Since then, the promise of the new performance measures has spurred interest in other possible applications, e.g., to make promotion decisions, to evaluate training effectiveness, or to assess the combat readiness of units. To the extent that such discussions focus on the potential usefulness of the technology per se, the Joint-Service Project should be a fertile source of information on new methods and new assessment tools. However, the current instruments have not been designed for the ancillary applications, and we fear that expanding the use of these very job performance measures beyond the original intention of evaluating alternative enlistment standards could pose serious threats to their measurement validity.

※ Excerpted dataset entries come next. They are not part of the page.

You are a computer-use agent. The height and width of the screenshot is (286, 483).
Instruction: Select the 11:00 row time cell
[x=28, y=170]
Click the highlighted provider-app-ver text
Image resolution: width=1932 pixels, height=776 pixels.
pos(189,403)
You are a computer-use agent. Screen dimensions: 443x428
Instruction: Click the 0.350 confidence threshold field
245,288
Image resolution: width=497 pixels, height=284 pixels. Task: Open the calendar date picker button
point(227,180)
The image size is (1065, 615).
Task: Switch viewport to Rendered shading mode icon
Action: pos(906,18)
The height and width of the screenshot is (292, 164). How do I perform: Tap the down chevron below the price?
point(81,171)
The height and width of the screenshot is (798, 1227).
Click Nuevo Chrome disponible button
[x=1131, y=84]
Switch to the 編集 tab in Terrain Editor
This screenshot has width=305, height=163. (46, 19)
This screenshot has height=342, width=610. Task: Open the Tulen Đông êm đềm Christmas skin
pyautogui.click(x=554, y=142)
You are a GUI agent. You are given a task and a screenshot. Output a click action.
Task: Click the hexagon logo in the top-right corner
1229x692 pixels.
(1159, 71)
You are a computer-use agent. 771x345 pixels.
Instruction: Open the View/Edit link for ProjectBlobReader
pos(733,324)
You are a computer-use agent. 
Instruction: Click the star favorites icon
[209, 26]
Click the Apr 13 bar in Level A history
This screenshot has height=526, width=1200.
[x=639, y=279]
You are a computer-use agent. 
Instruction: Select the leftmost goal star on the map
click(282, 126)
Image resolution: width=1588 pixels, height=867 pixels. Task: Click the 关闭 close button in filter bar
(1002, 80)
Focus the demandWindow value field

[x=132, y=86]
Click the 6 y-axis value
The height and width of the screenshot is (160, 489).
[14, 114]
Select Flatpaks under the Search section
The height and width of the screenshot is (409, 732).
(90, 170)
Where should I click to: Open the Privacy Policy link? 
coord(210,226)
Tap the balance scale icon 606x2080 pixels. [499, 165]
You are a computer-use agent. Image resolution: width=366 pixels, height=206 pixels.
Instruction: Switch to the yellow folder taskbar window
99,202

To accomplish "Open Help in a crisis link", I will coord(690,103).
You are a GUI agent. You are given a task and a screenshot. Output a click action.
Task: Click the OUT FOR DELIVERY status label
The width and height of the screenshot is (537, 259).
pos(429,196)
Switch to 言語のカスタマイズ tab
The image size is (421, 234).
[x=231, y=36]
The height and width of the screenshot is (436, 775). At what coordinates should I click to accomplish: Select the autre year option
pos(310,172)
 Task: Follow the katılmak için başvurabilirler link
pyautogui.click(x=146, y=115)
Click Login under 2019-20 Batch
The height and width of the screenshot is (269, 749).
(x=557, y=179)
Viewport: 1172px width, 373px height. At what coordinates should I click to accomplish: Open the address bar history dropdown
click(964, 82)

One type of problem is test fairness. In the current research environment, test-takers can be promised anonymity; the test outcome will not be part of their individual personnel record. Judging from our extensive site
visits, the test-takers do their best under these circumstances, but there is probably little motivation for prospective test-takers to find out what will be on the test, nor for those tested to pass on details. Thus, the test appears to provide a valid indication of what incumbents can do. However, if the performance data were used for making decisions that affect the welfare of individuals —the test subjects, their supervisors, unit commanders, or teachers of technical training, for example—there would be a strong inclination for people to try to protect their interests. Coaching the test-takers would be inevitable. There is no way to avoid having the content of the current tests known, at least in general terms, to prospective test-takers. Because the proficiency tests are only limited samples of the domain of job requirements, any resulting improvement on the tested sample could not be assumed to translate to an improvement in total job performance. The validity of generalizing from the test scores to overall job proficiency would be seriously threatened.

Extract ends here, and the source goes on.